The earliest evidence of a St. Clair obtaining Rosslyn is that of Father Hay’s record of a charter from king Alexander II in 1244. Nisbet claimed that it was granted in 1180, but there is no surviving charter to prove this. Hay was confused as to whether Alexander II or III granted it in his 31st year, but it had to be Alexander II because a William de St. Clair was already recorded elsewhere as holding Rosslyn before 1280, the 31st year of Alexander III. Whether the ‘Henry of Rosslyn’ who released it to Alexander II was Henry de St. Clair’s son may always remain a mystery.

According to Hay, Henry de St. Clair, William’s son, was one of the barons of Scotland. Within a hundred years, their descendant, Sir Henry de St. Clair, had become the earl of Orkney through marriage. The earldom was lost in 1471 when the Scottish king James III forced William to part with it, compensating him with Ravenscraig Castle in Fife. The St. Clairs retained vast estates, however, but all this was to change in 1476 when Sir William gave Oliver, his oldest son by his second marriage, his Lothian lands, and those in the north to Oliver’s brother, William.

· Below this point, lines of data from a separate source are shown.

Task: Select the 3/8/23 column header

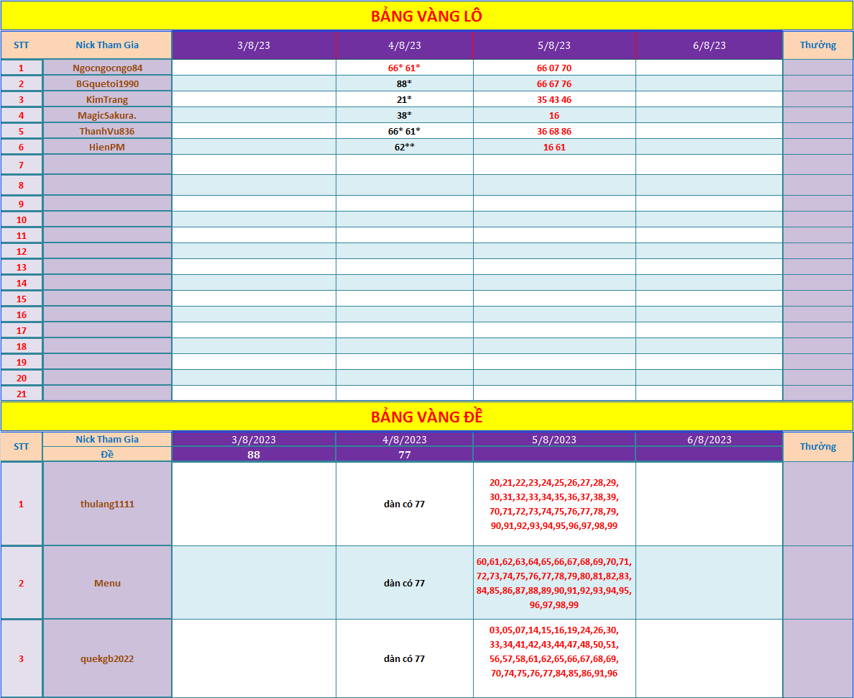Action: (x=254, y=45)
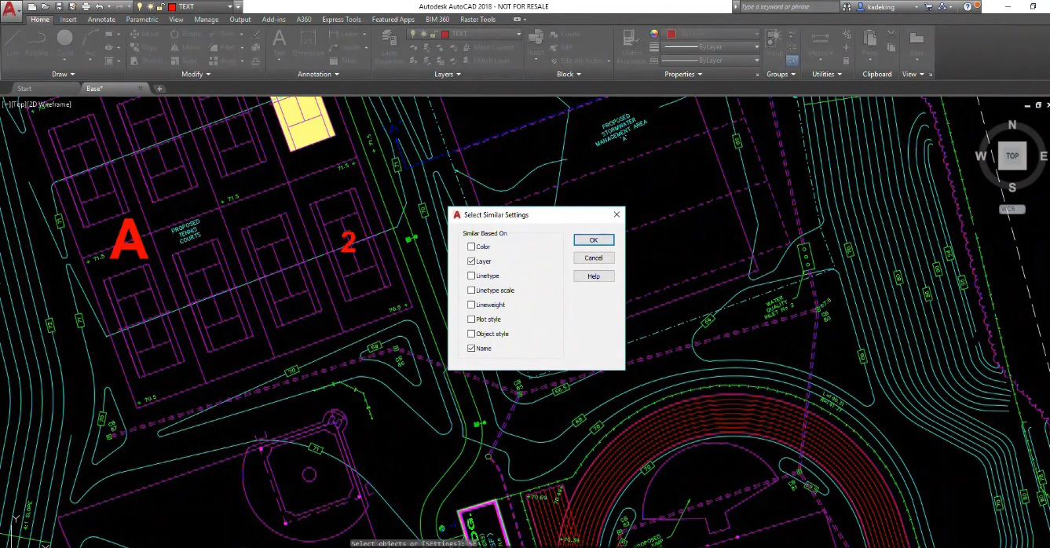Screen dimensions: 1050x548
Task: Uncheck the Layer checkbox
Action: coord(471,261)
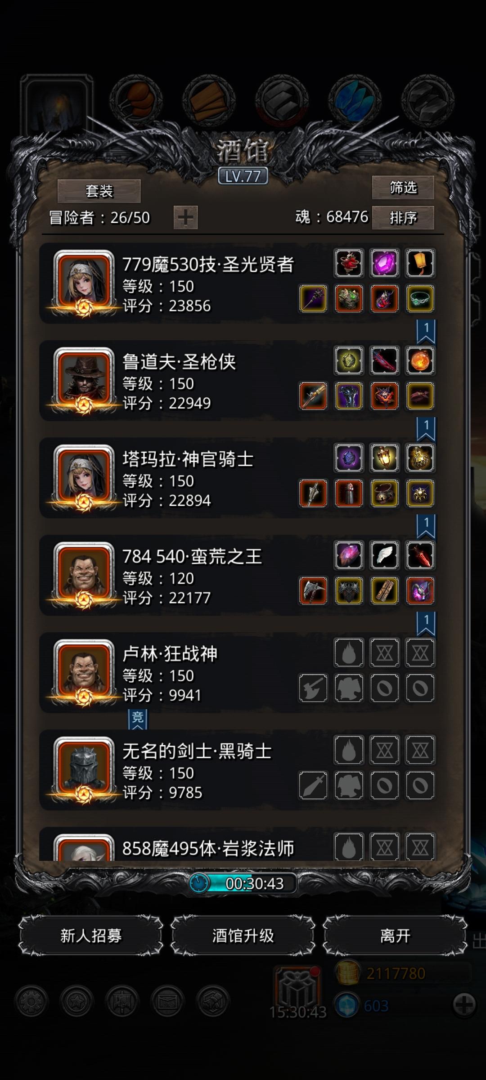Screen dimensions: 486x1080
Task: Open the lantern item of 塔玛拉·神官骑士
Action: [384, 458]
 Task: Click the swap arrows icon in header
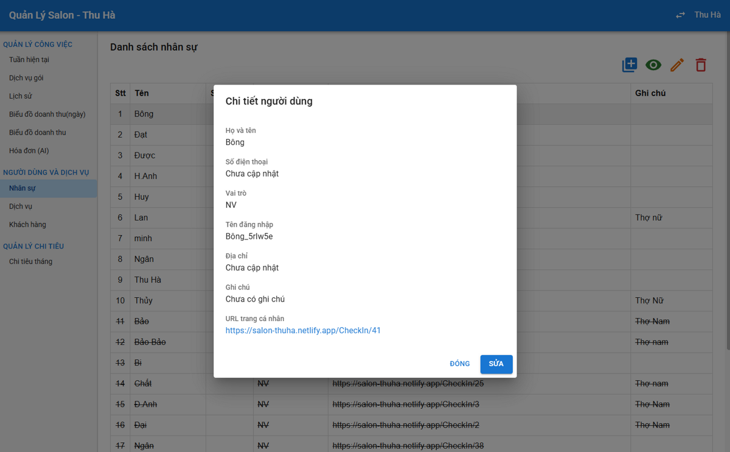pyautogui.click(x=680, y=15)
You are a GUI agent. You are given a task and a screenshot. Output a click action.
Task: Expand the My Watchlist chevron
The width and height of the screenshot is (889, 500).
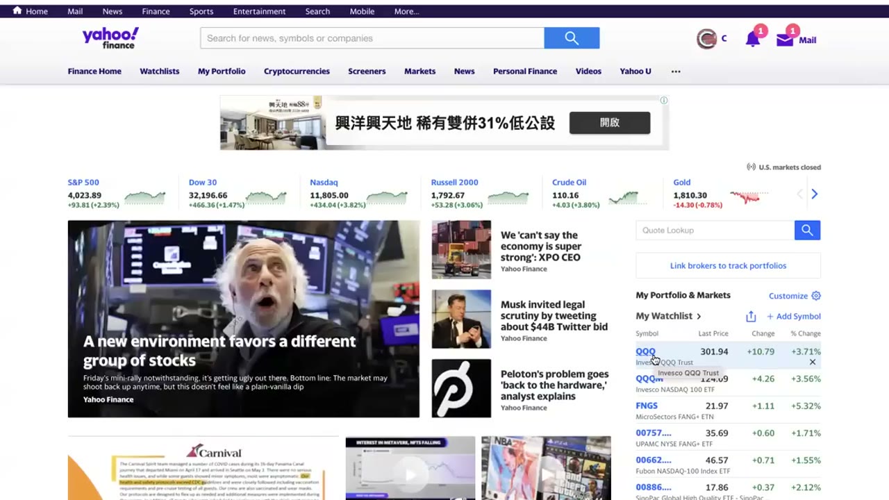point(699,316)
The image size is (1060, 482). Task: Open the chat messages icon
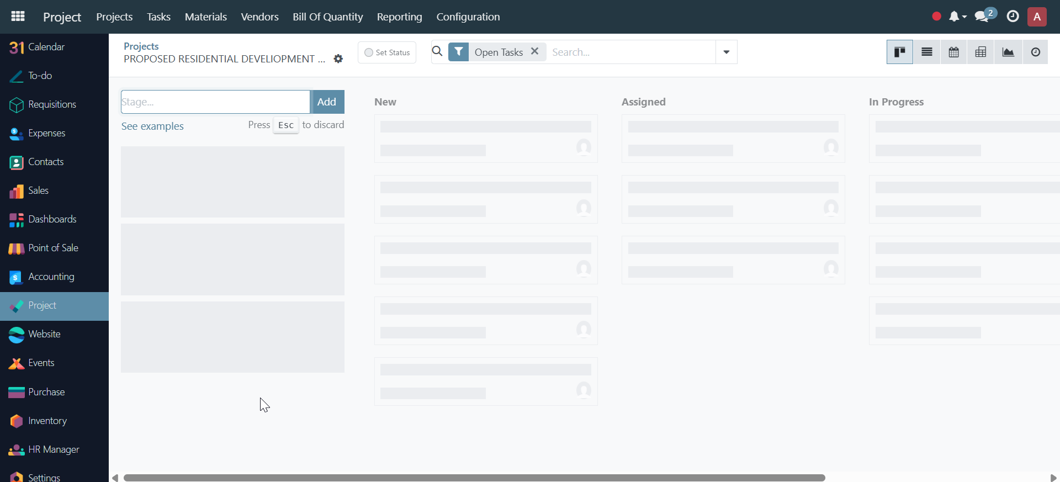tap(982, 17)
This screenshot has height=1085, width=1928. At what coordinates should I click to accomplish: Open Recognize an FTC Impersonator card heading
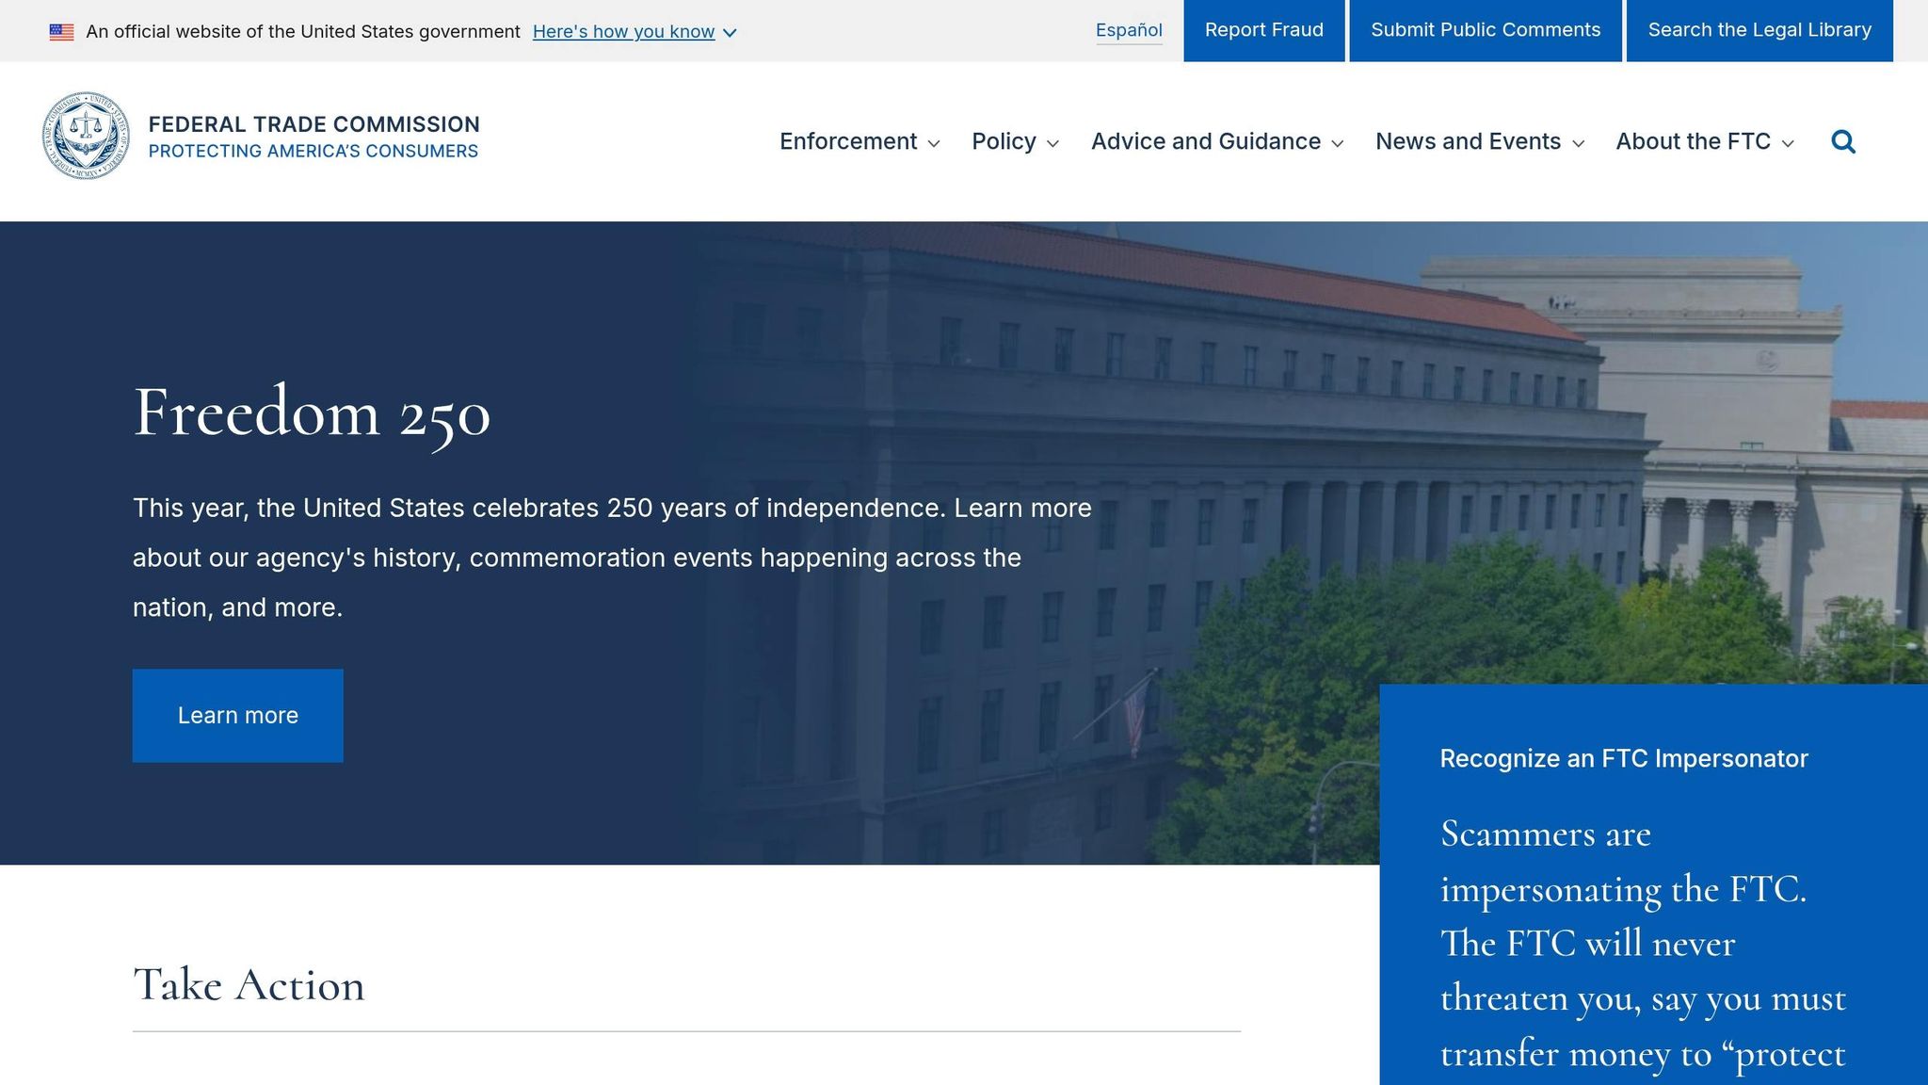(1624, 759)
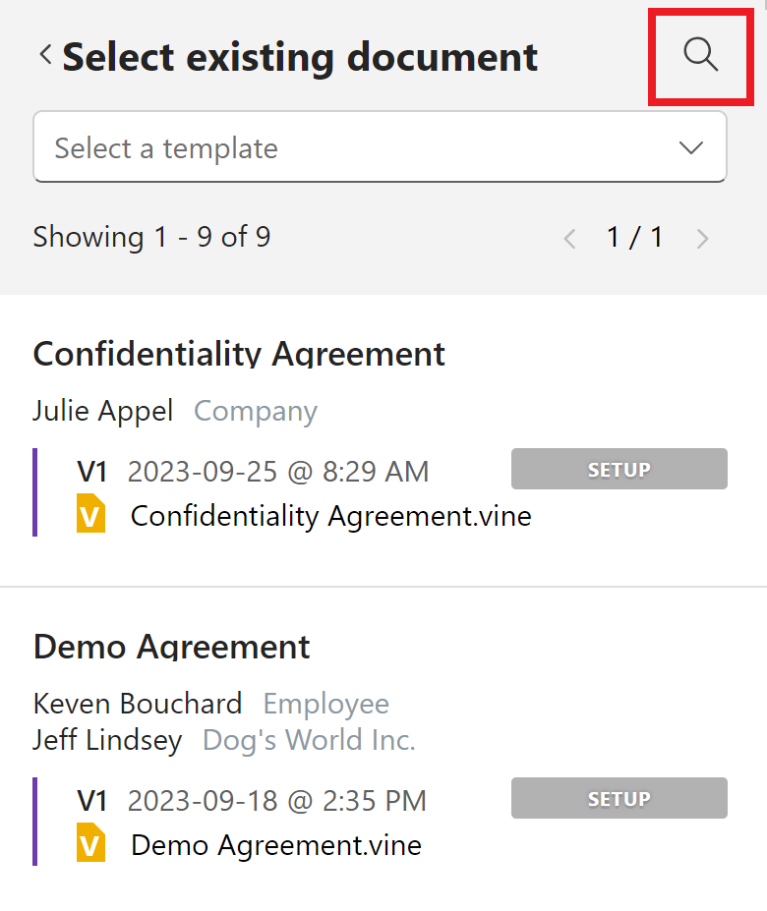This screenshot has width=767, height=911.
Task: Open the Demo Agreement document title
Action: (172, 647)
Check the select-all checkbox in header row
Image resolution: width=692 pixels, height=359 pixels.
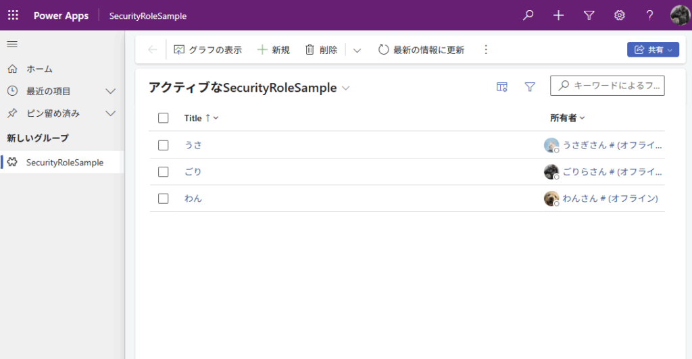163,118
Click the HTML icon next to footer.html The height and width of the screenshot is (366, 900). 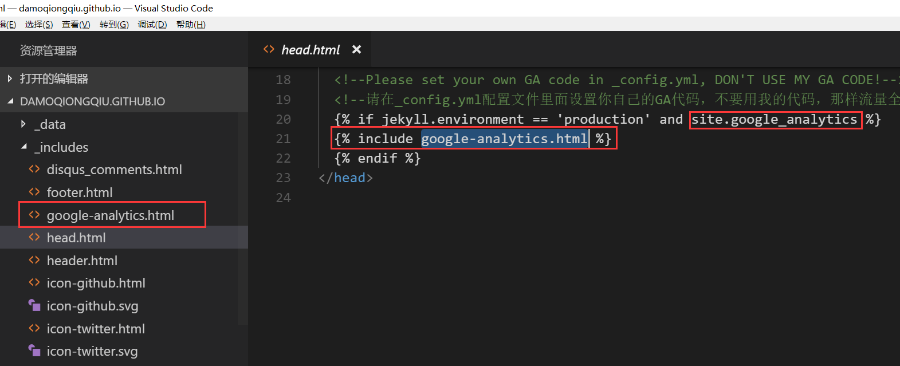click(34, 192)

From that time, two distinct branches existed, the earls of Caithness and the lords of Rosslyn. A third branch from Sir William’s son by his first marriage was the Lords St. Clair (of Dysart) which was united with Herdmanston in 1659 when its male line failed. William St. Clair, the ‘Last of the Rosslyns’ died in 1778 without any legitimate male heirs. The title and ownership of Rosslyn Castle and what remained of the original estate passed to the Lords Sinclair and then to the current Erskine family through marriage.

Of course, many new branches of the Sinclair family were established by younger sons who remained in Scotland, or left the country to begin a new life, including ‘natural’ sons who carried the name but were denied any legitimacy because they were born outside of marriage. Also, many farmers working on the estates owned by the Sinclairs took their landowner’s name for their children, a common occurrence in feudal Scotland. In consequence, it is impossible to be sure who of the many Sinclairs around the world are descendants of the first William de St. Clair of Roslin. There is a family DNA programme that will help in time, but without verifiable documentation, the results will always remain uncertain.

The seal of Sir William de St. Clair , kt. (Dominus Willielmus de Sancto Claro, tunc vice-comite de Edinburgh, miles), reproduced from the original attached to the Ragman Roll. John Baliol swore fealty to the English king, Edward I, at Newcastle-upon-Tyne on 20 November 1292 and required his Scottish nobles to attach their seals to his act of allegiance.